With the newly developed technique, the research team is now able to clearly determine what actually happens inside an optical quantum computer, as if taking a CT scan.

Introducing a New Mathematical Framework Based on Amplification and Noise Matrices

Inside a quantum computer, multiple optical modes interact in a highly complex and entangled way. The research team has introduced a new mathematical framework that precisely describes multimode second-order nonlinear optical quantum processes.

This method analyzes how input states change under a given operation using two key components: the 'Amplification matrix,' which describes how the mean fields of light are transformed, and the 'Noise matrix,' which captures the noise or loss introduced through environmental interactions.

Together, these components create a 'quantum state map' that enables accurate and simultaneous observation of both the ideal quantum evolution of light (unitary changes) and the unavoidable noise (non-unitary changes) present in real devices. This leads to a much more realistic characterization of how an optical quantum computer actually operates.

Reducing the Required Measurement Data and Expanding Analysis to 16 Modes

To determine how a quantum operation works, the research team input several types of quantum states and observed how the outputs changed. They then applied a statistical method known as Maximum Likelihood Estimation to reconstruct the internal operation that most accurately explains the collected data while satisfying the necessary physical conditions.

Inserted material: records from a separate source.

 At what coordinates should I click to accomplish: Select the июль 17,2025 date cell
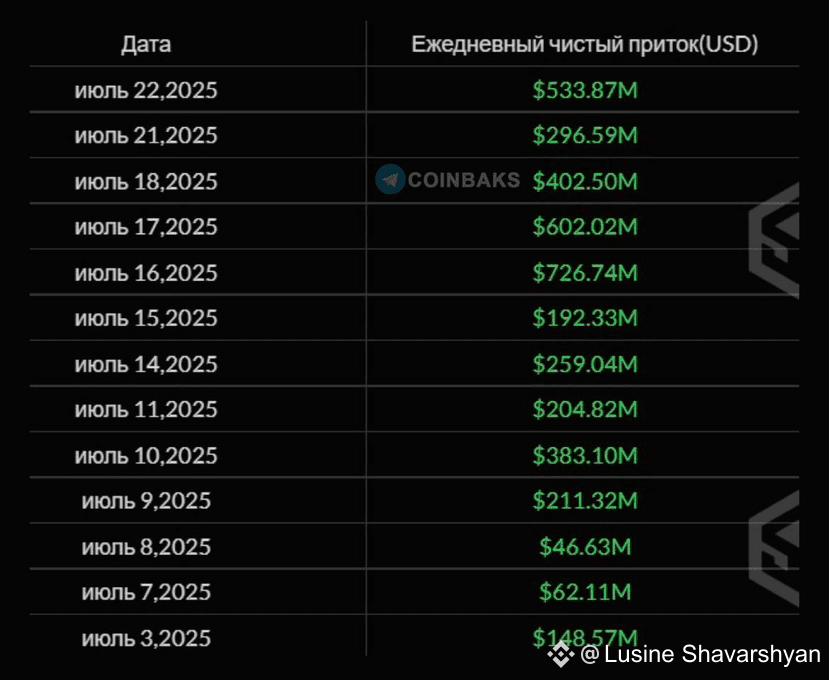(x=146, y=227)
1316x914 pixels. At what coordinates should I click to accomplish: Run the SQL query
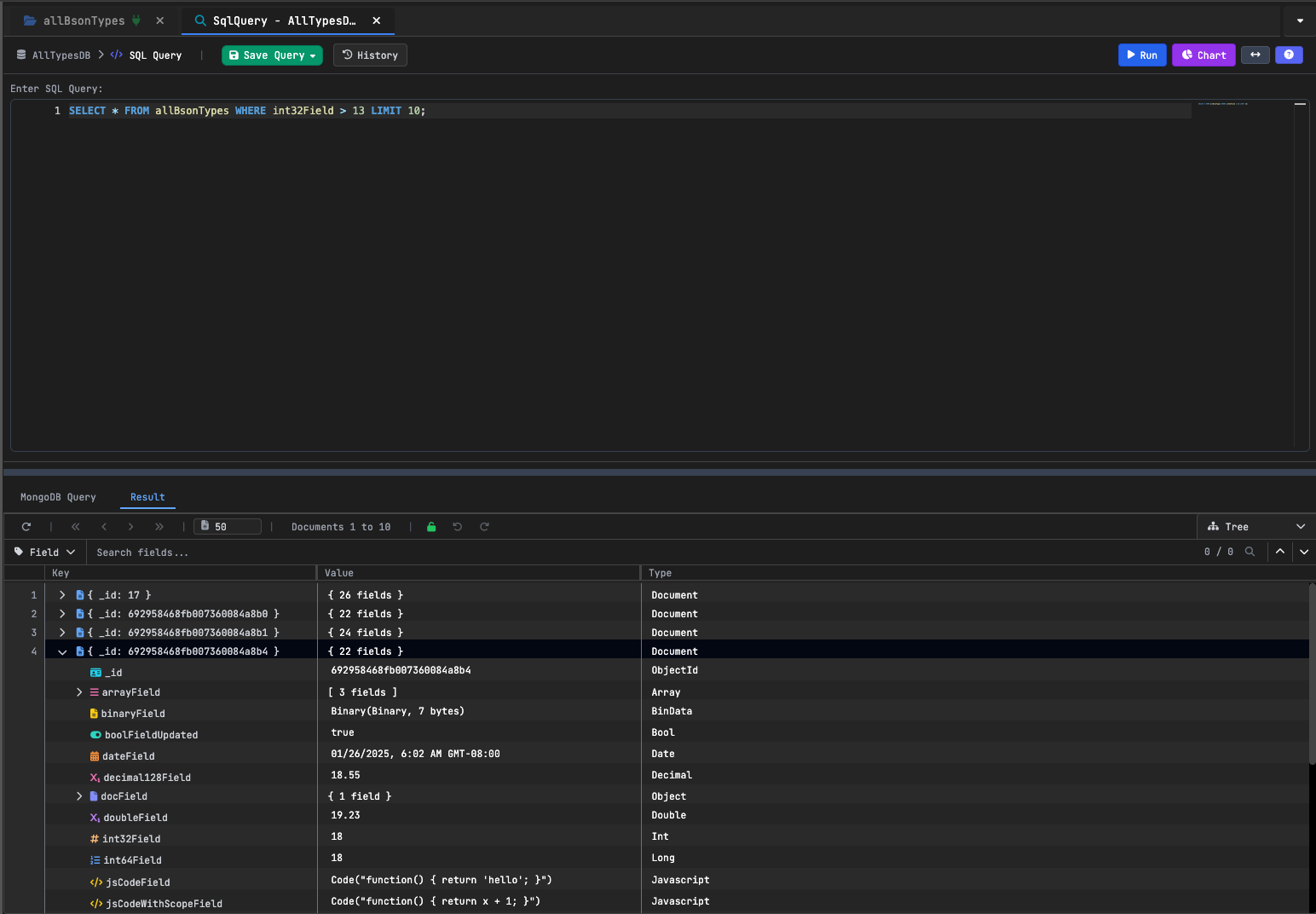coord(1142,55)
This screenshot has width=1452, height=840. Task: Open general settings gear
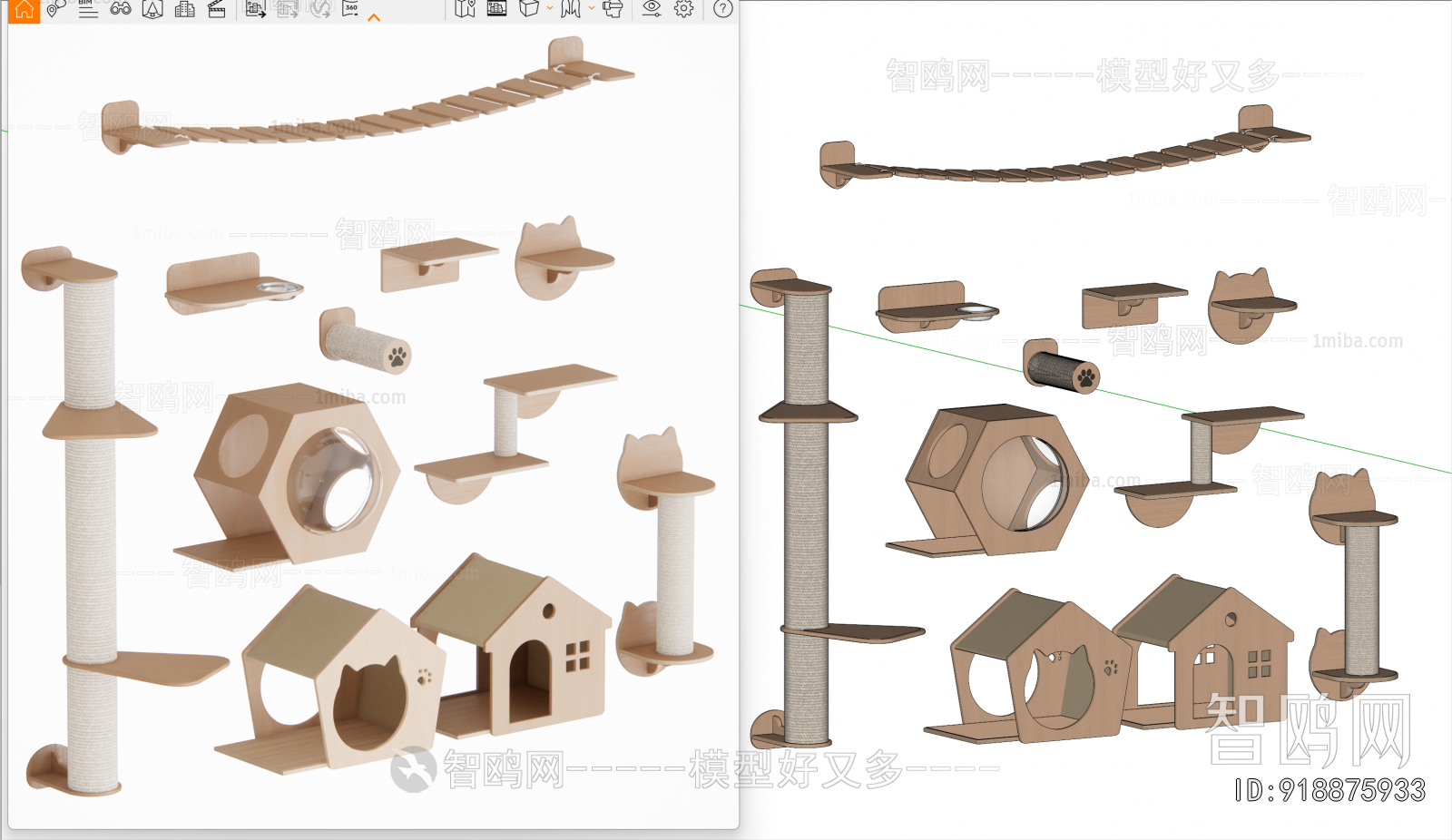point(684,9)
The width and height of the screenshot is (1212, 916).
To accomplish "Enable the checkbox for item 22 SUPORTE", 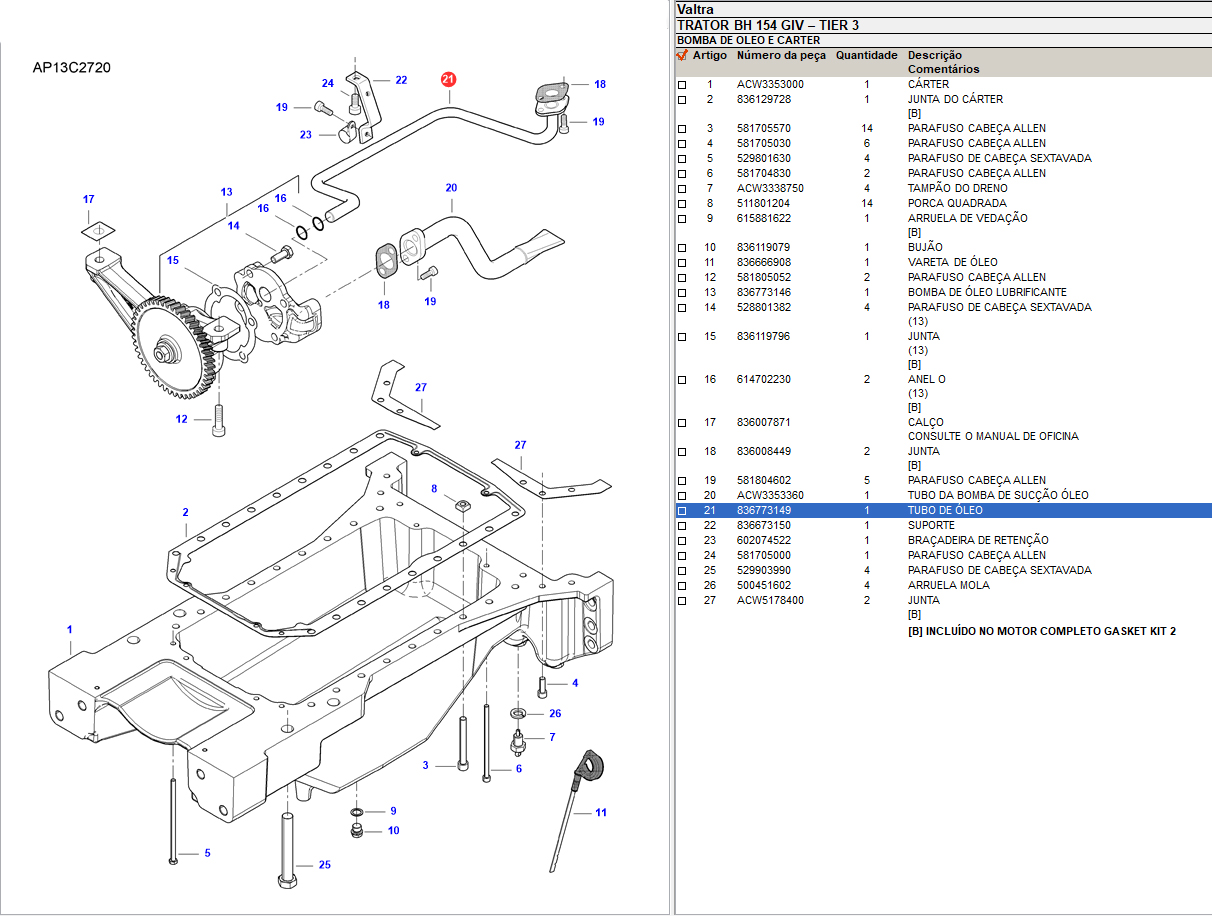I will (682, 526).
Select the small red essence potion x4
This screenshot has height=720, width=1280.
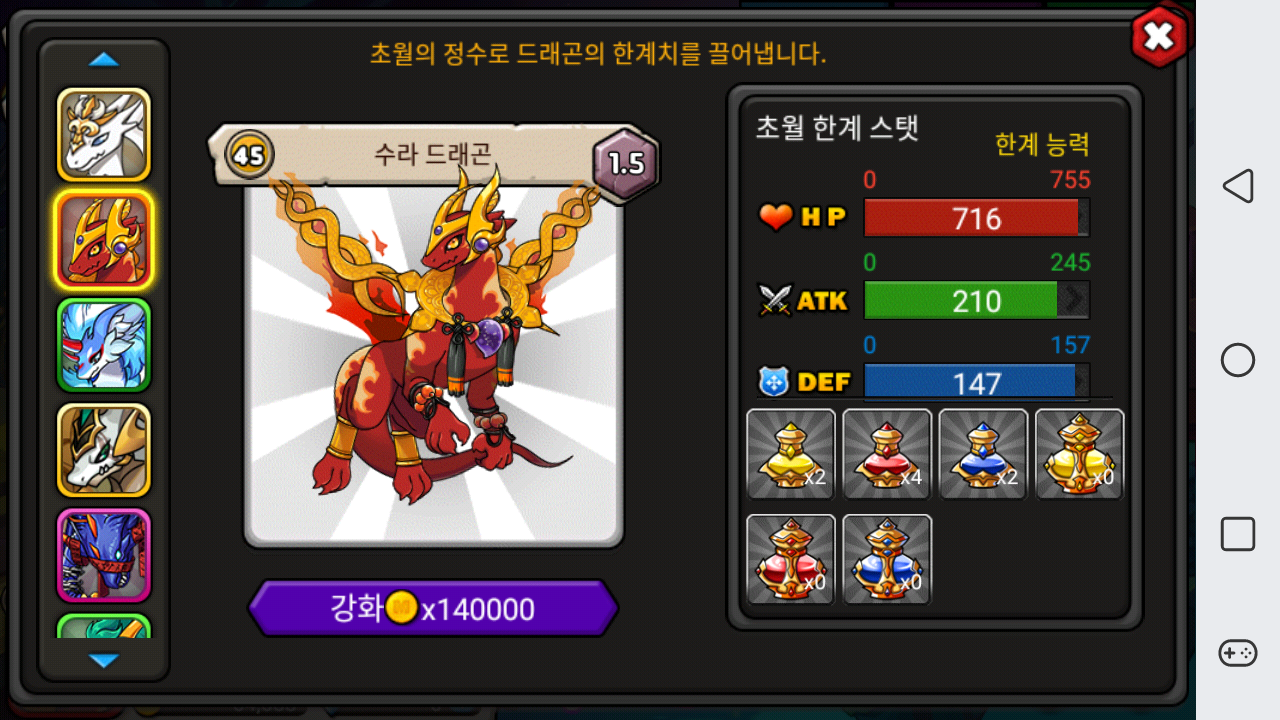(x=887, y=454)
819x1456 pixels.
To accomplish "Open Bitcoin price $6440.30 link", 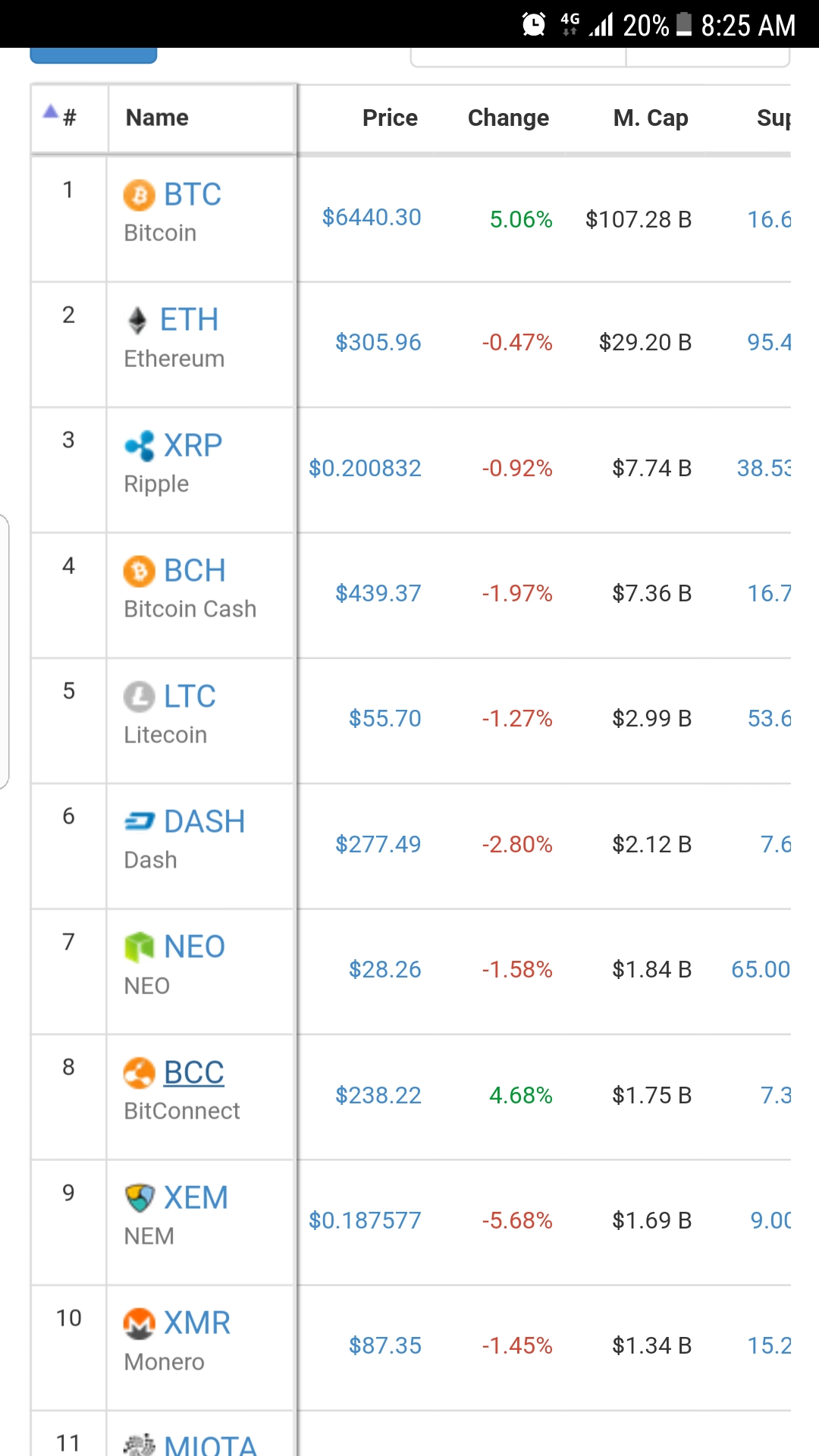I will coord(372,218).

Using this approach, the research team dramatically reduced the amount of measurement data required. Whereas existing methods quickly become impractical—requiring enormous datasets even for systems with slightly more than a few modes and typically limiting analysis to about five modes—the new technique overcomes this bottleneck. The team successfully performed the world’s first experimental characterization of a large-scale optical quantum operation involving 16 modes, an unprecedented milestone in the field.

Professor Young-Sik Ra stated, "This research significantly increases the efficiency of Quantum Process Tomography, a foundational technology essential for quantum computing. The acquired technology will greatly contribute to enhancing the scalability and reliability of various quantum technologies, including quantum computing, quantum communication, and quantum sensing."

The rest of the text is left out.